Material shown below:
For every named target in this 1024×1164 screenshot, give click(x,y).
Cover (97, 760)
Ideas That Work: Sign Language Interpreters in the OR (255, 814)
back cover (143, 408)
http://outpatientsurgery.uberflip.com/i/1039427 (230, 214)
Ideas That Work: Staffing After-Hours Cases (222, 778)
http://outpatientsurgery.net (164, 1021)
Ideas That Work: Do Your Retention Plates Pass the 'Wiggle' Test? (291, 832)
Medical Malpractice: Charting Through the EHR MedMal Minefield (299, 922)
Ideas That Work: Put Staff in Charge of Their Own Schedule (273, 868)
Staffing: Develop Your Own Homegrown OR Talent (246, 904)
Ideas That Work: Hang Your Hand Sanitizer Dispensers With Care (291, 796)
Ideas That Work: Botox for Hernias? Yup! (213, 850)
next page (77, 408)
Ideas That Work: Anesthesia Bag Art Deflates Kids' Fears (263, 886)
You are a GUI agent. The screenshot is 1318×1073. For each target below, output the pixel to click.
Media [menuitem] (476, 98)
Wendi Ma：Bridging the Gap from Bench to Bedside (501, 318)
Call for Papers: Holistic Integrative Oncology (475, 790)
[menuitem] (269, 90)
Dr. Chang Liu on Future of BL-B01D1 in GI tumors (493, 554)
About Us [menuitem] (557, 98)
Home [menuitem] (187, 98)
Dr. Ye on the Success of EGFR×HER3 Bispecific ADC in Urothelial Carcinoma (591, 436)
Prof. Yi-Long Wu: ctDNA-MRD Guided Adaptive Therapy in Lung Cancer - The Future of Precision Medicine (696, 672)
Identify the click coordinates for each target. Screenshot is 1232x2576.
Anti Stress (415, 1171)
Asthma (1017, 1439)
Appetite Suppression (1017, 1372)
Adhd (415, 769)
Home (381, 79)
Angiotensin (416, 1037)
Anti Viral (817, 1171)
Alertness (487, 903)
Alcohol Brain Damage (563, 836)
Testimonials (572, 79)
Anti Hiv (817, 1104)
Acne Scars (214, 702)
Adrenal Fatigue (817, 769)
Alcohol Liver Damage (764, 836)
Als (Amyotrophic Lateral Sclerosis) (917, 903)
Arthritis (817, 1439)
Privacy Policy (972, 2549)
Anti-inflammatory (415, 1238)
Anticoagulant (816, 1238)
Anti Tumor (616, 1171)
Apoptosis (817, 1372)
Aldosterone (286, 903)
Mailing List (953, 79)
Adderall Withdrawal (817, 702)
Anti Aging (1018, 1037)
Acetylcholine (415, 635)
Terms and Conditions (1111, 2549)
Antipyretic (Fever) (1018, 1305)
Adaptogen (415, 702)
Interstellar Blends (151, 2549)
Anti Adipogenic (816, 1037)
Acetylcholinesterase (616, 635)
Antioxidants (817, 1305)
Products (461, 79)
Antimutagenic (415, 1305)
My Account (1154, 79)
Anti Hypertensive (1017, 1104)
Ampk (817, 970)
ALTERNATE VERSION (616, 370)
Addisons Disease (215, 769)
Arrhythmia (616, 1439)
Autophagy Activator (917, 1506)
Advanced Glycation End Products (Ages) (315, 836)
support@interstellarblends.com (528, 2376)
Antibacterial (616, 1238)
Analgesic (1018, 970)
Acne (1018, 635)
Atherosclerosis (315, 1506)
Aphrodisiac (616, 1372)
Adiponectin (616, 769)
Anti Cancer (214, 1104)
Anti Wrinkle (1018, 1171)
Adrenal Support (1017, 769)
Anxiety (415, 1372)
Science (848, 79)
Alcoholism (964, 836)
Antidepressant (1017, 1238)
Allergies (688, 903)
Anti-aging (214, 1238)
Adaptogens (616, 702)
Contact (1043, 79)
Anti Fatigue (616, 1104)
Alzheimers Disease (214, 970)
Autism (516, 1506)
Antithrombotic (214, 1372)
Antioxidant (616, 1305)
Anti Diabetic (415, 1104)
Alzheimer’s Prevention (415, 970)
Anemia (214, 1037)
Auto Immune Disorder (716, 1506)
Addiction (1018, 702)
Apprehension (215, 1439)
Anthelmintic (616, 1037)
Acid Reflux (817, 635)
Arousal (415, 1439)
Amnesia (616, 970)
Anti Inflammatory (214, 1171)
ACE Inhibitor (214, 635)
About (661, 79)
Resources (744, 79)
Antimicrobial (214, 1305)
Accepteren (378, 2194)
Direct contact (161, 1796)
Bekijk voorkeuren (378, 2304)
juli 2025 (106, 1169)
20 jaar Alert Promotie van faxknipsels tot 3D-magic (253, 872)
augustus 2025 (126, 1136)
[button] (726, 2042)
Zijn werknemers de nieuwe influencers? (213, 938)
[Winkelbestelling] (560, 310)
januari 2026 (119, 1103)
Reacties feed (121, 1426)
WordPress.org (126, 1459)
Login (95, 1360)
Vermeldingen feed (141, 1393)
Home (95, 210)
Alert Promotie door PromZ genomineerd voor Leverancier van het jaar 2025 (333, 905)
End of Material shown.
Only a number is wanted here: how many lines of the material contain the string "Your".

**Written reply:** 3